Ma per quale motivo, la presenza di tutte queste ‘autorità’, forse una riunione sull’emergenza terrorismo? Sulla insicurezza nella zona? No, tranquilli, erano tutti lì, perché il ministro presentava un suo libro, dal titolo che sembra scelto da Mago Zurlì: “Chi ha paura non è libero”, scritto all’indomani delle stragi terroristiche di Parigi. Deve essere un capolavoro.

Ci chiediamo: perché dobbiamo pagare scorta, auto e tutto l’ambaradan per lui e i suoi accoliti – prefetto compreso – così che possano ritrovarsi in un hotel per la presentazione di un libro di Alfano? E’ un’attività pubblica? No. C’è qualcuno in Parlamento che possa presentare un’interrogazione parlamentare per chiedere chi ha pagato?
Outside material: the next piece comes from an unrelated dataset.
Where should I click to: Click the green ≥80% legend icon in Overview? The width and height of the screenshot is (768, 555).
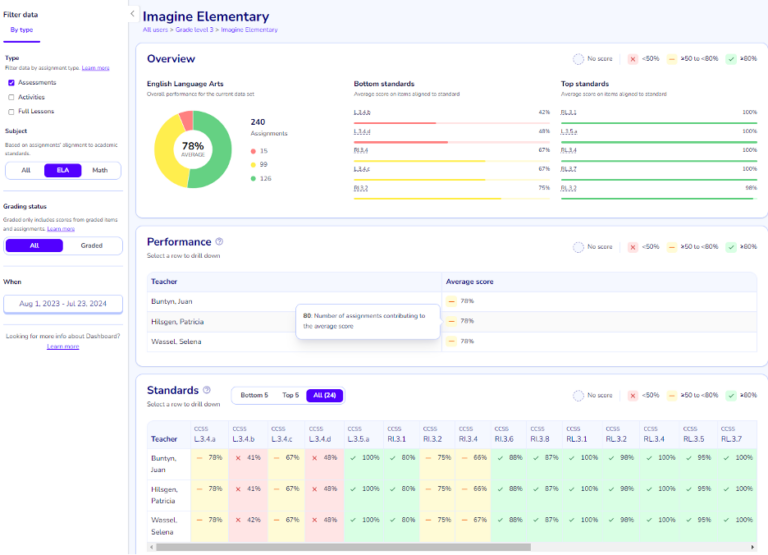point(731,59)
Ha trovato anche il tempo di eccitare la platea ‘disinteressata’ su Mare Nostrum: “Ho una coscienza di uomo e di cristiano. Abbiamo salvato centinaia di migliaia di persone alla frontiera europea di Lampedusa. Solo adesso anche il resto dell’opinione pubblica si è accorta che c’è un flusso di immigrati che non riguarda solo l’Italia. Di fronte a una donna o a un bambino che sta annegando non possiamo tirare indietro la mano. Questa è l’accoglienza di un grande paese e di una grande democrazia come quella dell’Italia”. Il 90 per cento di chi lui raccatta in Libia è maschio, giovane adulto, islamico. Sono dati ufficiali che trovate anche su google se volete.